NLP on 800-Year-Old Chinese Stories

The corpus

I didn't expect to spend a semester reading ghost stories from the Song Dynasty, but here we are.

The project started as a digital-humanities research position: build a searchable database for 2,700+ literary works from the 10th to 13th centuries — poems, essays, fiction, administrative records. Most of it has never been cataloged in a way that lets you search across it at all. The goal was to fix that, and to make the corpus reachable for researchers who don't read classical Chinese.

Straightforward enough — until you point a modern NLP tool at the text.

Why classical Chinese breaks everything

Classical Chinese is not modern Mandarin with older vocabulary. It's structurally different in ways that make standard pipelines useless. No punctuation in the original. No spaces between words. Grammar that left spoken Chinese centuries ago. A single character can be a noun, a verb, or a particle depending on context that takes real historical knowledge to resolve.
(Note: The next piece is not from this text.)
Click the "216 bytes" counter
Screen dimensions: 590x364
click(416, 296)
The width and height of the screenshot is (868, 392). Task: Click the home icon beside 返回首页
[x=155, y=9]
I ran a few off-the-shelf Chinese NER models on sample passages. The results were bad enough to be funny. A model trained on People's Daily has no idea what to do with a sentence where one character means "to govern" in one clause and is somebody's surname in the next — and where the place name is a region that hasn't existed since the Southern Song.

Building the pipeline

So we went hybrid. Rule-based heuristics take the predictable cases: reign-era dates follow fixed formats, official titles come from a known set, certain character sequences reliably mark a geographic reference. Fast and precise where they apply.
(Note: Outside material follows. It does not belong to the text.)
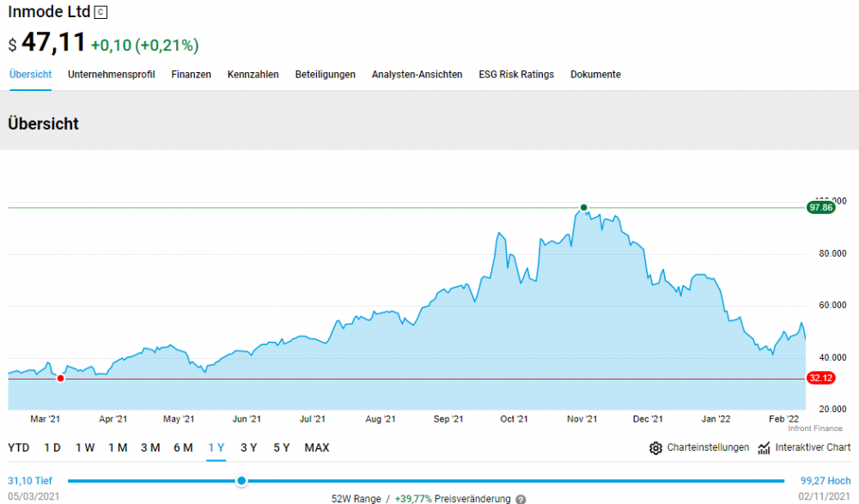
Task: Select the 1 D time range
Action: click(52, 447)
For the hard cases — ambiguous names, literary allusions, places referenced obliquely — we fine-tuned models on a hand-annotated subset. The training data was expensive (your annotators have to actually read classical Chinese), but the result generalized across genres and reigns better than I'd expected.
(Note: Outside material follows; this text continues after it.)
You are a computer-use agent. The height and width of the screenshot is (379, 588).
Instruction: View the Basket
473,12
The piece that paid off most was automated cross-referencing against existing historical databases. Every extracted entity gets a confidence score from how many independent sources confirm it: a person who also appears in the official dynastic histories scores high; a reference that could be three different people gets flagged for review. That's where the ~70% cut in manual cataloging time came from — not by removing human judgment, but by aiming it at the cases that actually need it.

The ghost stories

The most interesting finding wasn't technical. It was about the corpus itself.

Ghost stories and supernatural tales — the stuff literary scholars long filed under minor entertainment — hold some of the richest geographic and social data in the whole collection. The authors were meticulous about grounding their hauntings in real places with real social dynamics. A tale about a haunted bridge will hand you the exact location, the names of nearby officials, the local economy, and the social class of everyone involved before it ever gets to the ghost.

That makes them quietly invaluable to historians. The "serious" literature — poetry, philosophical essays — tends toward the abstract and allusive. The ghost stories are concrete and specific, precisely because their settings had to feel real for the supernatural to land.

I went in thinking I'd build an NLP pipeline. I came out with a much deeper appreciation for how the tools you build shape the questions you can ask — and for how the most interesting answers sometimes hide in the material no one thought to look at carefully.